WHAT IS NEEDED:
When you give the entries again, keep every word as it stands and drop the pictures.

Dataset entries:

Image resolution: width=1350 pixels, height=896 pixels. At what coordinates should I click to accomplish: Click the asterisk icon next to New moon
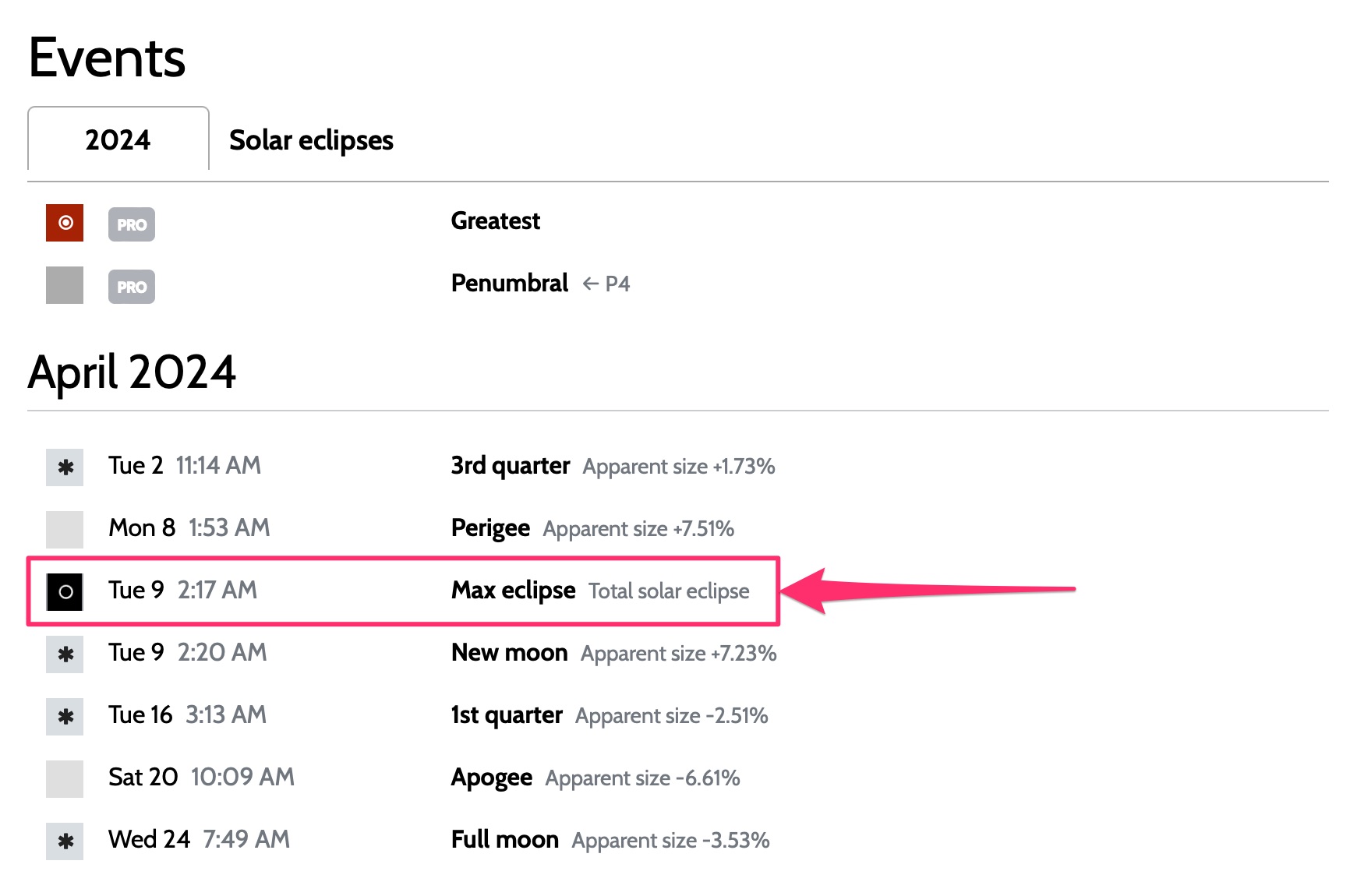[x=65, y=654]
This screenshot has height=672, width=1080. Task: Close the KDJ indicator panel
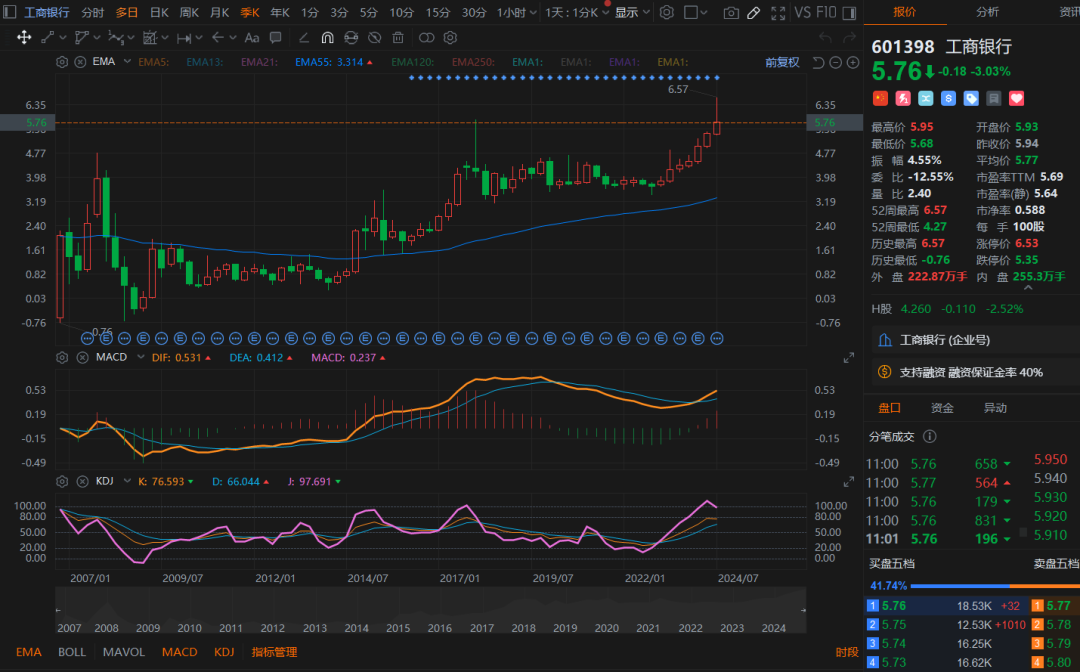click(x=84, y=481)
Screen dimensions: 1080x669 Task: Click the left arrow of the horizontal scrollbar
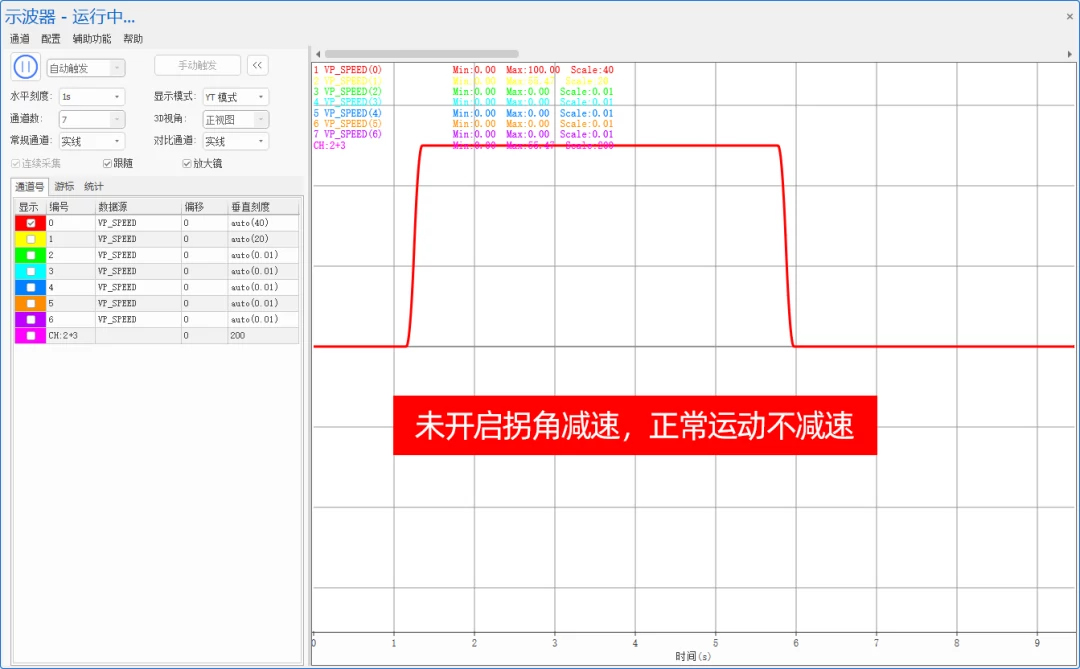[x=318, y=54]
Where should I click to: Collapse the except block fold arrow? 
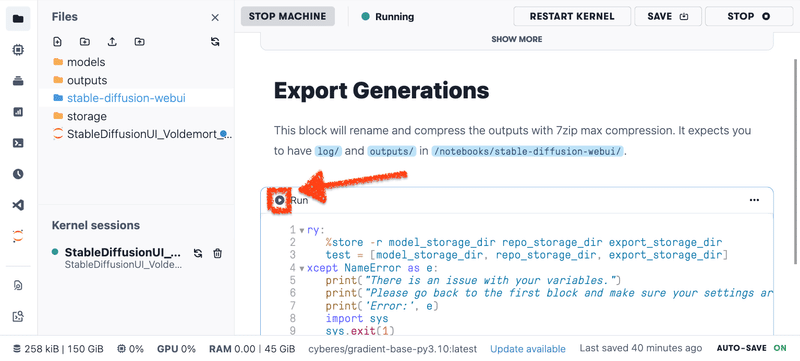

WRITTEN SOLUTION:
Image resolution: width=1350 pixels, height=896 pixels. At what coordinates should I click to accomplish: Click the asterisk icon next to New moon
[x=65, y=654]
This screenshot has height=672, width=1080. Task: Close the KDJ indicator panel
click(x=84, y=481)
Screen dimensions: 1080x669 Task: Click the left arrow of the horizontal scrollbar
[x=318, y=54]
Where should I click to: Collapse the except block fold arrow? 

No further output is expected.